Elected city officials (who at the highest levels generally make less than $250,000 a year) are about to negotiate with Amazon founder Jeff Bezos (net worth of about $80 billion). Amazon’s team will be more experienced, better paid and have better resources than the government teams. More important, the Amazon team will focus keenly on what’s best for Amazon. The government teams, however, won’t necessarily be focused on what’s best for taxpayers.

They might be more interested in what’s best for the careers of elected officials (who will want a photo op with Bezos as they announce 50,000 jobs). If the deal they make turns out badly — the jobs don’t happen — those officials will likely have already moved on to something else. But the taxpayers will be stuck paying the bill.

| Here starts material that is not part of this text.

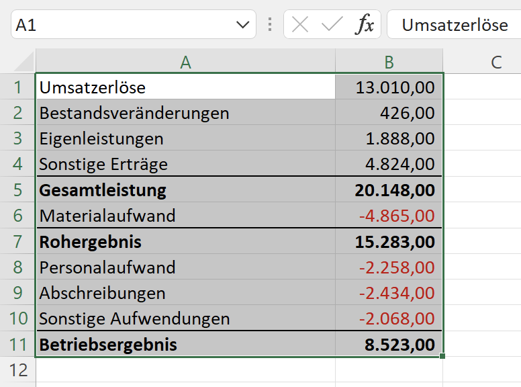Select the Gesamtleistung cell
Screen dimensions: 521x387
pyautogui.click(x=185, y=190)
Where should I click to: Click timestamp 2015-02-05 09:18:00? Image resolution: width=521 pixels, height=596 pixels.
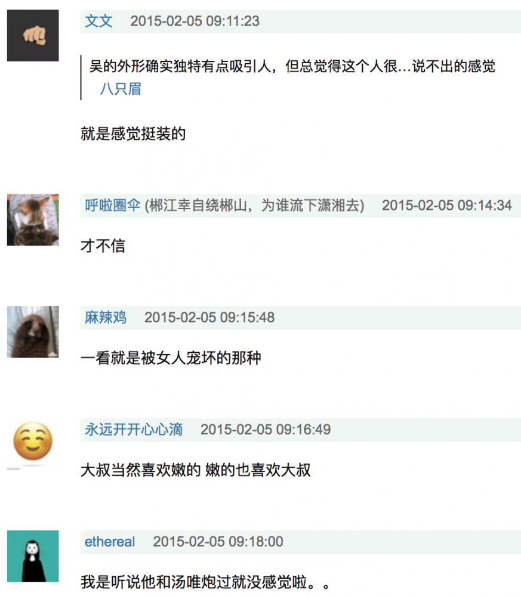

Governments are badly suited to picking winners or losers, so they should generally focus on providing a level playing field for everyone. A big subsidy for Amazon HQ2, as Amazon calls its new headquarters project, might make sense if Amazon is one of the long-term winners in the ever changing American economy. The technology sector has many examples, however, of great companies that failed (Digital Equipment Corp., Wang Laboratories, Prime Computer) or stopped growing and/or shrank (AOL, Yahoo). If Amazon fails, stops growing or simply changes its strategic direction, it may not need HQ2 (the initial build out for this project is supposed to take at least 15 years — a lot of things can happen).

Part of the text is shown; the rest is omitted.